_The task:_
Please set out the lines below as a numbered list, leaving out any blank lines.

-- Start Stored data --

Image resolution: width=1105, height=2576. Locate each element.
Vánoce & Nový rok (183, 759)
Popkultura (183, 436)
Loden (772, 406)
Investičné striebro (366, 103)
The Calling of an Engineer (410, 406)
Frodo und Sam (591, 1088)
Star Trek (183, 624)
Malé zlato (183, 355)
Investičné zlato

-- End Stored data --

_Solution for this task:_
1. Image resolution: width=1105, height=2576. Locate each element.
2. Vánoce & Nový rok (183, 759)
3. Popkultura (183, 436)
4. Loden (772, 406)
5. Investičné striebro (366, 103)
6. The Calling of an Engineer (410, 406)
7. Frodo und Sam (591, 1088)
8. Star Trek (183, 624)
9. Malé zlato (183, 355)
10. Investičné zlato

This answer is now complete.